What is expected = Repeat exactly the lines from the line containing "IKA Airport (229, 1443)" through the last line of the records below, inclusive, and nothing else.

* * * * * * *

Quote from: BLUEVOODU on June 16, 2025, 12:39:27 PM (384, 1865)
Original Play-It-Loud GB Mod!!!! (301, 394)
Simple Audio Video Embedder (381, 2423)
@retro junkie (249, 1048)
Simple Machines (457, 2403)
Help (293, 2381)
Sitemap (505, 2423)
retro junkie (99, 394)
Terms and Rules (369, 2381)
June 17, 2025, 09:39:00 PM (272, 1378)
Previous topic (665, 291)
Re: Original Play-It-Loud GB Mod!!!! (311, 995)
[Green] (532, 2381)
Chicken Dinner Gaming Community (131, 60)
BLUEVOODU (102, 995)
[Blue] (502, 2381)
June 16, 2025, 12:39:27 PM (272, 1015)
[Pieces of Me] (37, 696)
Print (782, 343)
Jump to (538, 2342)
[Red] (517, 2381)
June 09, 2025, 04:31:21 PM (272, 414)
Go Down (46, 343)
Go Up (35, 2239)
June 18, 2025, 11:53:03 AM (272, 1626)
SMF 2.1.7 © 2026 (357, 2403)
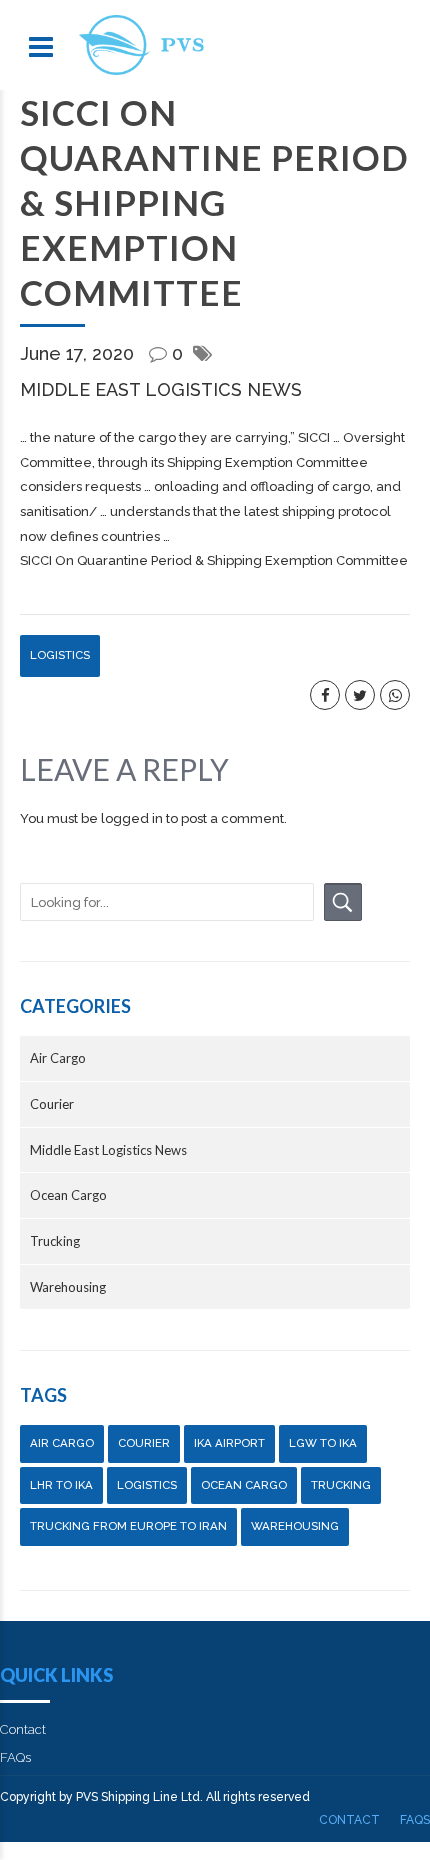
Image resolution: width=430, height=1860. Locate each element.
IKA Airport (229, 1443)
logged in (132, 818)
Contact (23, 1729)
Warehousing (68, 1287)
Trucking (55, 1241)
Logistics (60, 655)
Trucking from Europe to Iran (128, 1526)
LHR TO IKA (61, 1485)
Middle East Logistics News (161, 389)
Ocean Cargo (68, 1195)
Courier (52, 1104)
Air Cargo (58, 1058)
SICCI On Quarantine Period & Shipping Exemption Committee (214, 560)
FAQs (15, 1757)
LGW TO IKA (323, 1443)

* * * * * * *

Answer to the exercise =
IKA Airport (229, 1443)
logged in (132, 818)
Contact (23, 1729)
Warehousing (68, 1287)
Trucking (55, 1241)
Logistics (60, 655)
Trucking from Europe to Iran (128, 1526)
LHR TO IKA (61, 1485)
Middle East Logistics News (161, 389)
Ocean Cargo (68, 1195)
Courier (52, 1104)
Air Cargo (58, 1058)
SICCI On Quarantine Period & Shipping Exemption Committee (214, 560)
FAQs (15, 1757)
LGW TO IKA (323, 1443)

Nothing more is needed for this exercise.